Au final, une chimiothérapie est une sorte de travail d’équipe et je me suis dit : « En fait, j’aurais dû applaudir pour les soignants, pas l’inverse ». Je pense que pour travailler dans un endroit comme l’oncologie, il faut avoir un très grand cœur. Ces personnes ont été si bonnes avec moi, toujours aimables et encourageantes. Je leur en serai éternellement reconnaissante.
Que ressens-tu aujourd’hui en regardant cette photo ?
La photo a exactement l’effet que j’espérais : Elle représente un bon souvenir dans une période très difficile. Je ressens encore les super-pouvoirs quand je regarde la photo.
Elle montre ce moment de liesse à la fin d’une longue aventure, car c’est ce qu’elle est pour moi. Parfois, au début d’une telle aventure, on pense qu’elle va durer une éternité. Mais finalement, ça passe et à un moment donné, on se rend compte « Hé, je vais bien ! ». Et cela doit être fêté.
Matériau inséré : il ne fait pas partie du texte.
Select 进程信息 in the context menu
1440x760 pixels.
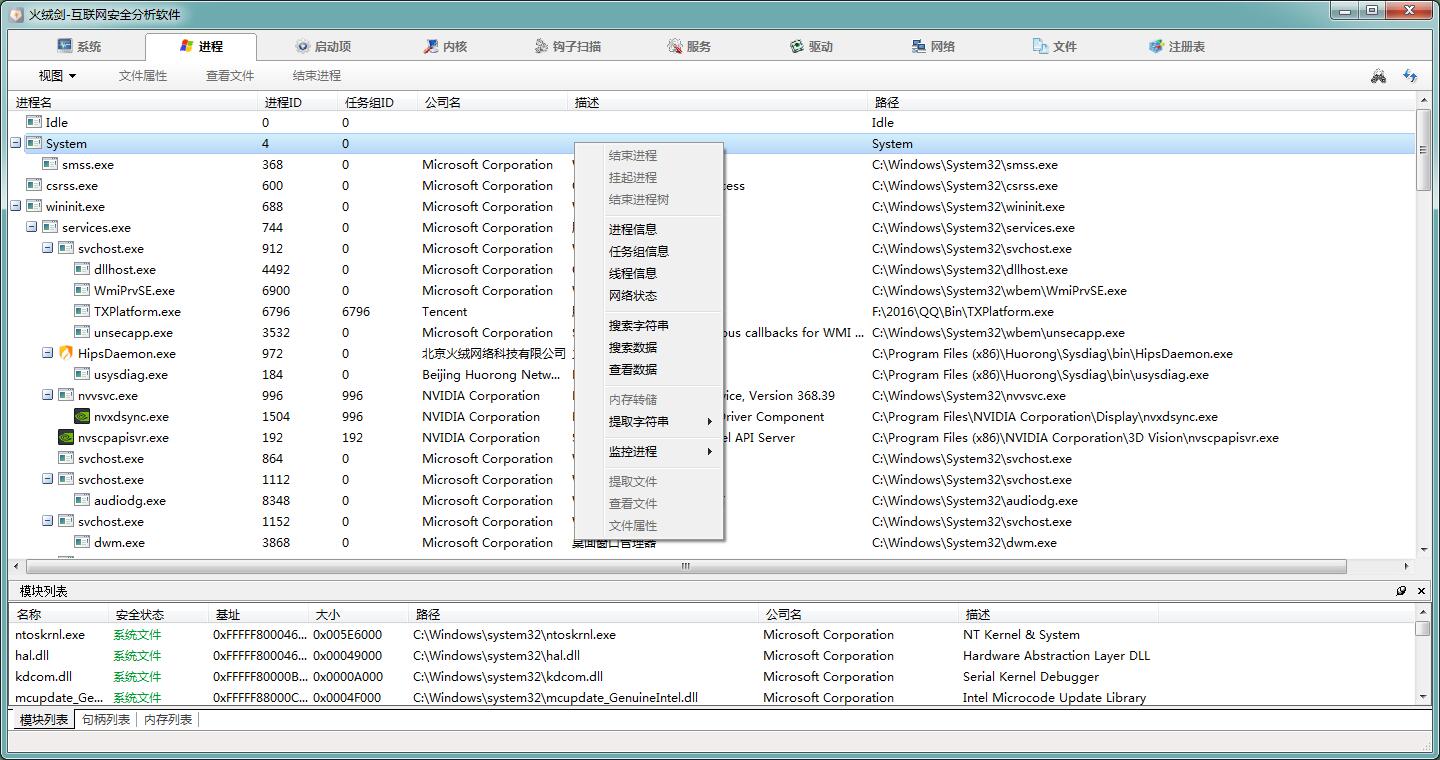click(x=632, y=229)
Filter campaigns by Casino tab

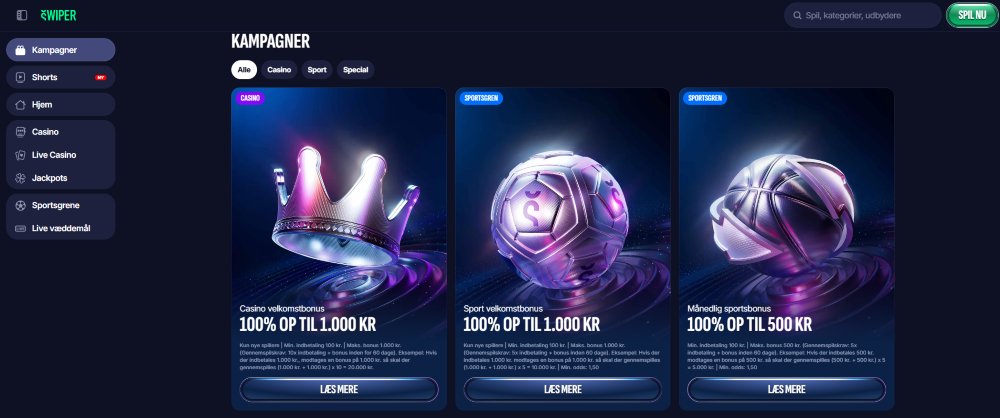pos(279,70)
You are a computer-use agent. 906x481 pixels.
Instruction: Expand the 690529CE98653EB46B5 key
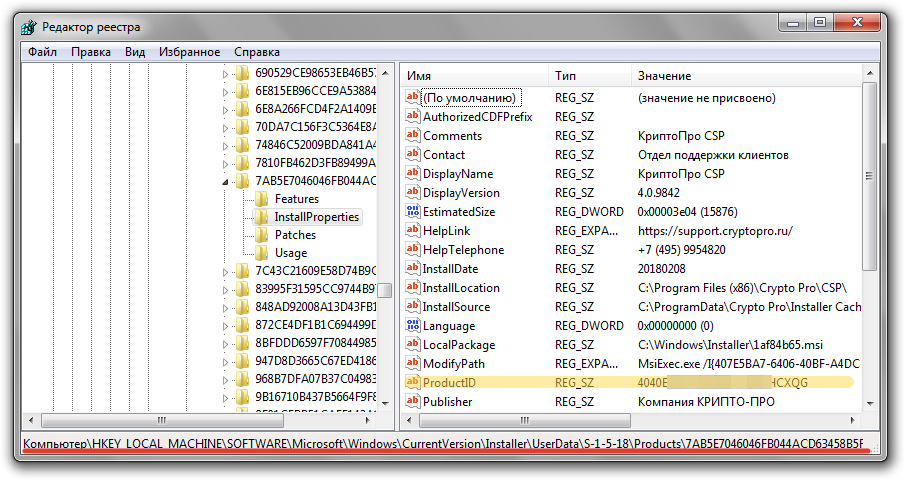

J’ai déjà dit à Jeremy : Je garde ce costume et si je dois un jour retourner à l’hôpital, je le porterai (rires). Cela apporte tellement de joie et de visages souriants, que ce soit pour le personnel soignant ou les personnes malades. C’était agréable d’apporter au moins un peu de joie et de plaisir dans ce lieu et de sentir une atmosphère positive.
Qu’aimerais-tu transmettre aux autres personnes concernées ?
Essayer de voir le positif à chaque instant et d’en tirer quelque chose de bon. Tu es plus fort que tu ne le penses.